# MES 30 Vent Mod question



## johnduoh (Jul 30, 2013)

I have just picked up an older model MES 30 with the top vent last week and had an inaugural run on Sunday. I did some ribs and smokey thyme shells and cheese, turned out great.













Dinner.JPG



__ johnduoh
__ Jul 30, 2013






 However living in a high rise in Chicago, at times I tend to get alot of wind blowing into the patio which causes ventilation issues that I have seen smoking on my gas grill in the past.  In order to get around this I attached two 90 degree adjustable elbows and a five feet of 3" duct pieces to hang over away from the building and vent exhaust smoke away.  













photo 1.JPG



__ johnduoh
__ Jul 30, 2013


















photo 2.JPG



__ johnduoh
__ Jul 30, 2013


















photo 3.JPG



__ johnduoh
__ Jul 30, 2013






I added the second elbow to try to get a gentle curve for the smoke to follow while ensuring the straight duct was angled down to drip condensation away from the MES.  While it seemed to work well directing smoke away,  I did have a minor back draft during one strong gust and a still had bit of a problem with what I believe was creosote condensation dripping back the elbow into the MES.  My questions are;

1) How should I adjust this to cut back on the creosote condensation? Remove elbow? Shorter Pipe? Maybe drill hole and add drip wick? 

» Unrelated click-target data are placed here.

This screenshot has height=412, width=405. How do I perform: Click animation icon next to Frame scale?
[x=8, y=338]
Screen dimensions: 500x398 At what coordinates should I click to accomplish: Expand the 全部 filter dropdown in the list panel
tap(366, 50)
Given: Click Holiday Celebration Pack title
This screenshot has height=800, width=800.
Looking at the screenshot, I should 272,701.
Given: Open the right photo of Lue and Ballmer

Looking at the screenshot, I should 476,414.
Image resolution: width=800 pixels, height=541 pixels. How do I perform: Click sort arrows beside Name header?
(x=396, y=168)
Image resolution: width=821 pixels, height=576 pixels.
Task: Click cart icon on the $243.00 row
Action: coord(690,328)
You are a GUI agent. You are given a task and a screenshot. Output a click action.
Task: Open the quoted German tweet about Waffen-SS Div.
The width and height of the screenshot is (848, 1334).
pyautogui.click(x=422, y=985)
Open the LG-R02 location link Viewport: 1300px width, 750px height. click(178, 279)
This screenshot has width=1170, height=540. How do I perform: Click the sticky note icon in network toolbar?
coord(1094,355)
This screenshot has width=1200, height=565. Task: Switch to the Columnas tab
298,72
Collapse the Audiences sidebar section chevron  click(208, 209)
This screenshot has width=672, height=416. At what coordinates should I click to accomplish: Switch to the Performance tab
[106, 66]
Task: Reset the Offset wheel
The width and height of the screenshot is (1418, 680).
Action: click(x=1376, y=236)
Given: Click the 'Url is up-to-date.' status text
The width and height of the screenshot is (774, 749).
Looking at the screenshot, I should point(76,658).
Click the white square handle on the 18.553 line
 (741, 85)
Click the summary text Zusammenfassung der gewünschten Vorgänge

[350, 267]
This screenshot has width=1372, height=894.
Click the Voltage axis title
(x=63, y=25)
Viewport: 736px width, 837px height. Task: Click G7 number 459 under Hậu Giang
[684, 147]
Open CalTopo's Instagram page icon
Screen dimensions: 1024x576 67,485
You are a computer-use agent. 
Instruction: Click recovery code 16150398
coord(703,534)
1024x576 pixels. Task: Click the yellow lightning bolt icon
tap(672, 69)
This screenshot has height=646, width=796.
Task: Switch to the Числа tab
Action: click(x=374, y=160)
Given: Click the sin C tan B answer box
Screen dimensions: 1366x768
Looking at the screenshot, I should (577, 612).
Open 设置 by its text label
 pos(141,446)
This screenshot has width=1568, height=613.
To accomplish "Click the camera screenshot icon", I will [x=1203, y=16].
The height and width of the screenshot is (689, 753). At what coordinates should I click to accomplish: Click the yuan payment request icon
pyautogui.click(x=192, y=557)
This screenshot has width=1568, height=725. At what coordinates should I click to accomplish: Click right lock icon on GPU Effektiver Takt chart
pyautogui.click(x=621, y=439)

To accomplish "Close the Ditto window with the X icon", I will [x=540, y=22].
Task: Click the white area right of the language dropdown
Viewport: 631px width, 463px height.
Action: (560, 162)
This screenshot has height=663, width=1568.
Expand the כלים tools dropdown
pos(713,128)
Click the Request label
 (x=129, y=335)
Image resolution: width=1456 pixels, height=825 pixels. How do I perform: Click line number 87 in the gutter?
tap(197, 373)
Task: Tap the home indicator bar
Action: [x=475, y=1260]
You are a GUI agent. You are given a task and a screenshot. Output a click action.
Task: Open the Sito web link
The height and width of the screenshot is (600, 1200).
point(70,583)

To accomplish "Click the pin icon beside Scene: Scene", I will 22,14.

2) Is this type of venting going to cause any cooking issues I should look out for?

3) Any other venting suggestions?

Thanks in advance!


----------



## themule69 (Jul 30, 2013)

I have a MES40 I don't use a vent pipe. However the short the pipe the better. It also needs to point up. Remember heat rises. If you were to wrap the pipe it would do better.

Happy smoken.

David


----------



## daveomak (Jul 30, 2013)

Insulate the metal elbows.....  try using one elbow at 90 degs....  less metal that will cool and less metal for condensate to form on...  Insulate the entire length of the extension....  as the exhaust cools, it gets heavier and may impede the exhaust being heavier air....

Or, you can place a small pan inside the smoker for condensate to drip into...  

Place it on the top shelf directly under the exhaust opening leaving a gap of about 1 1/2" or so.....

Dave


----------



## johnduoh (Aug 5, 2013)

Thanks Dave , and David.
I guess I just over thunk the heck out of it as I was convinced by reading other posts I need a down angle on the exhaust. Think that's just for in wall housing exhaust.
Thanks to your guy's advice I made a few changes.  I built the 2x6 MES cart I found on the site in order to get closer to the edge of the patio, and I also cut the chimney down to two feet and insulated with R6 pipe insulation.   Did a three hour smoke for a vertical roaster chicken and saw a great improvement. Unfortunatkey my camera took a crap and I can't post those pics. Thanks again for your help gentlemen.Thumbs Up


----------



## mike johnson (Aug 5, 2013)

A fairly cheap answer might be to buy a cheap bathroom  exaust fan to hook to the pipe and leave it running while sitting a couple of inches above the smoker. It might no catch all the smoke but it should get the majority.


----------